### SOURCE DATA

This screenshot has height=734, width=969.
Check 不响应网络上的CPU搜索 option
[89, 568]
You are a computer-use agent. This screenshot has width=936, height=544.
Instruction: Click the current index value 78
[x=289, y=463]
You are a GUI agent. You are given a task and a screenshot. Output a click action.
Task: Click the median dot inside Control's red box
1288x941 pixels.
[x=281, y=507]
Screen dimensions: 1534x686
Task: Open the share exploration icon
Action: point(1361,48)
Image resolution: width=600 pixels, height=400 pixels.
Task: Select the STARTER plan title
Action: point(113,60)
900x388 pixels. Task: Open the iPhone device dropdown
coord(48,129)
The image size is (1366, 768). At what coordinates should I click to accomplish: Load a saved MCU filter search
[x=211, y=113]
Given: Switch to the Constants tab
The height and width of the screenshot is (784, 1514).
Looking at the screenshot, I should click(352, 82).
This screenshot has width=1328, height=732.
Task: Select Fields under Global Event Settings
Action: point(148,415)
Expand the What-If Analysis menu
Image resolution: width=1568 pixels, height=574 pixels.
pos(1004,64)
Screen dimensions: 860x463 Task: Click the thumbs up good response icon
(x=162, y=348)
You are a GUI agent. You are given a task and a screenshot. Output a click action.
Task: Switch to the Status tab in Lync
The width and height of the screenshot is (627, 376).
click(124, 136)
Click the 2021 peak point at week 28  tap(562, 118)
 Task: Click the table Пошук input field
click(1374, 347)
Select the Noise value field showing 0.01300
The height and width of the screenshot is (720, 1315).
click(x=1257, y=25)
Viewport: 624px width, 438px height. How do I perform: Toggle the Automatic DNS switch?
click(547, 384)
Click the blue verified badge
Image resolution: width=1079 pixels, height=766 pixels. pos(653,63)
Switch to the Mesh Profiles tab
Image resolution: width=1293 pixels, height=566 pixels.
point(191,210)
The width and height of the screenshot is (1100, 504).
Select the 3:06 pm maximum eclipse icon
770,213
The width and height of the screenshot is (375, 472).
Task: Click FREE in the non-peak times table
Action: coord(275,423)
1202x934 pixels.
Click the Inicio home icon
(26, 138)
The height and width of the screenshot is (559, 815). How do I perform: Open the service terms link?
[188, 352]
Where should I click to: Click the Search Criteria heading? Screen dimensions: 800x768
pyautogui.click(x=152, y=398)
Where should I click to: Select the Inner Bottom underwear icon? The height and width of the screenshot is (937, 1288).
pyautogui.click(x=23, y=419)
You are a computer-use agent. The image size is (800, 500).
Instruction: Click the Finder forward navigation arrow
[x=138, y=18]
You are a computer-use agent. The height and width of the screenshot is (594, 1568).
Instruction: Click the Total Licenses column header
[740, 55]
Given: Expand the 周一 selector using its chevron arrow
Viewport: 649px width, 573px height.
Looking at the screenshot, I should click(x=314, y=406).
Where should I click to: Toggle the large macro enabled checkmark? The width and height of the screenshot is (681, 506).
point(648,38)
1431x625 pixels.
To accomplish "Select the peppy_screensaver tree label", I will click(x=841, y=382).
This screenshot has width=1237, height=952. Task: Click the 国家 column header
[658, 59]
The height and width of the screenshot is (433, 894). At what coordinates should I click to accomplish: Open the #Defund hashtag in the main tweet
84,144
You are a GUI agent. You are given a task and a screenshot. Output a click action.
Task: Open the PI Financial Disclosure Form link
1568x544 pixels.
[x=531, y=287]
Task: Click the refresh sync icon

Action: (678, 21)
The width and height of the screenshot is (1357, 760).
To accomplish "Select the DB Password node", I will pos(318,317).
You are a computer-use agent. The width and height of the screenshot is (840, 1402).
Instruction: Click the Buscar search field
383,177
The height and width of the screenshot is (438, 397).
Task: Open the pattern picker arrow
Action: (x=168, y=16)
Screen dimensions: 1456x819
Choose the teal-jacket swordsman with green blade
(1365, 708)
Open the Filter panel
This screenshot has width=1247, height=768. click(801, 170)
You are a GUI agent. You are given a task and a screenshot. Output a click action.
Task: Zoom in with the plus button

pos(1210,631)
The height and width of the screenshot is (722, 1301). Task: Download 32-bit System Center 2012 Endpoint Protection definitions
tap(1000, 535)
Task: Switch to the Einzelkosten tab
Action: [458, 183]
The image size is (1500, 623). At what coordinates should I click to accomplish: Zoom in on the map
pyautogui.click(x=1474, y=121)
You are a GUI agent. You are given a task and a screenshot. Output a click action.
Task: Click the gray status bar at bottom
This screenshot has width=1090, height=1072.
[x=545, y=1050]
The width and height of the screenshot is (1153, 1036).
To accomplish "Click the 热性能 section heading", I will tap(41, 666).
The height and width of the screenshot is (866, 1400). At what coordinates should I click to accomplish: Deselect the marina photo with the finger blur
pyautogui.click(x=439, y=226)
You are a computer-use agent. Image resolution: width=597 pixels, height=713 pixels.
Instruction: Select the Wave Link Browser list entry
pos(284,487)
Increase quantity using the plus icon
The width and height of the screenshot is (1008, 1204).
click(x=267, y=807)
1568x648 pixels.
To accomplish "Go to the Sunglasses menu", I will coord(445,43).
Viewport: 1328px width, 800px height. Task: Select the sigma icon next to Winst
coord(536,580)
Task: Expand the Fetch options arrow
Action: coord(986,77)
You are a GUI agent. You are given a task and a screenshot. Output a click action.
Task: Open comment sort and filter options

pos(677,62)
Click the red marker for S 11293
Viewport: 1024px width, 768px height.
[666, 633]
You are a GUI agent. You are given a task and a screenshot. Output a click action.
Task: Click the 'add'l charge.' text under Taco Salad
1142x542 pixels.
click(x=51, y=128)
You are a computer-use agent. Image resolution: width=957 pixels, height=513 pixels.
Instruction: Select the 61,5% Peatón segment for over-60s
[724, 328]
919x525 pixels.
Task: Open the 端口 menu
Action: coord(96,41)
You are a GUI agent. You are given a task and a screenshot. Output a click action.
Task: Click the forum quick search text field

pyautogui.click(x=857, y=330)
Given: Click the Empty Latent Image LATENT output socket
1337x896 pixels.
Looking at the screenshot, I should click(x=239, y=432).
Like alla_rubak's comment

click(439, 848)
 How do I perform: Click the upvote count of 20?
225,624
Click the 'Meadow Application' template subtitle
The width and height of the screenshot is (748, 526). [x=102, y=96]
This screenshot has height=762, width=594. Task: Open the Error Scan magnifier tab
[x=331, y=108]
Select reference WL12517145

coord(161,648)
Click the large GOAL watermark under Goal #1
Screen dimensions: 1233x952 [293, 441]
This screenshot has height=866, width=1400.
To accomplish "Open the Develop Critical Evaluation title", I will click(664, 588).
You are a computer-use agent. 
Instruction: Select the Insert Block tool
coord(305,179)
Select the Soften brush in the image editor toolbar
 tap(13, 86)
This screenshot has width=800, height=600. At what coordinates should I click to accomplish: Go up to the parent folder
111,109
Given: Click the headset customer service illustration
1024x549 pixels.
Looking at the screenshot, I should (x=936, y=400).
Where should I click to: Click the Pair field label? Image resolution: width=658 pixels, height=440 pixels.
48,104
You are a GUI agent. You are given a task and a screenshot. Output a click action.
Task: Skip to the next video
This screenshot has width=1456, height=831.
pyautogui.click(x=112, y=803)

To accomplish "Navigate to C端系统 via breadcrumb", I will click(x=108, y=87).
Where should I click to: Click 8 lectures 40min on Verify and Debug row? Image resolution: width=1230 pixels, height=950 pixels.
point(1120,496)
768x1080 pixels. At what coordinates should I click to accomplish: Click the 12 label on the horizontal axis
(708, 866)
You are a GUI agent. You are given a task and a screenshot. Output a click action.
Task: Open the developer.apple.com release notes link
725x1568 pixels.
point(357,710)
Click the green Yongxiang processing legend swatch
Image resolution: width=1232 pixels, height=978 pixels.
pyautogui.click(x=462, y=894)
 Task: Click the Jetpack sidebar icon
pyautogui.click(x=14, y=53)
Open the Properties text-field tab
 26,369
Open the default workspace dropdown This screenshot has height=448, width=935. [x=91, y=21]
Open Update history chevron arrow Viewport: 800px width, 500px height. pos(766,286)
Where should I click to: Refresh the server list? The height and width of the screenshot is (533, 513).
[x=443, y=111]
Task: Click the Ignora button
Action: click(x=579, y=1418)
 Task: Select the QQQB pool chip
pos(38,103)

### WORK TO BE COMPLETED
Find the word "chevron" in the material, then list each line that holds it.

### WRITTEN ANSWER
Given: Expand the 周一 selector using its chevron arrow
Open Update history chevron arrow Viewport: 800px width, 500px height. pos(766,286)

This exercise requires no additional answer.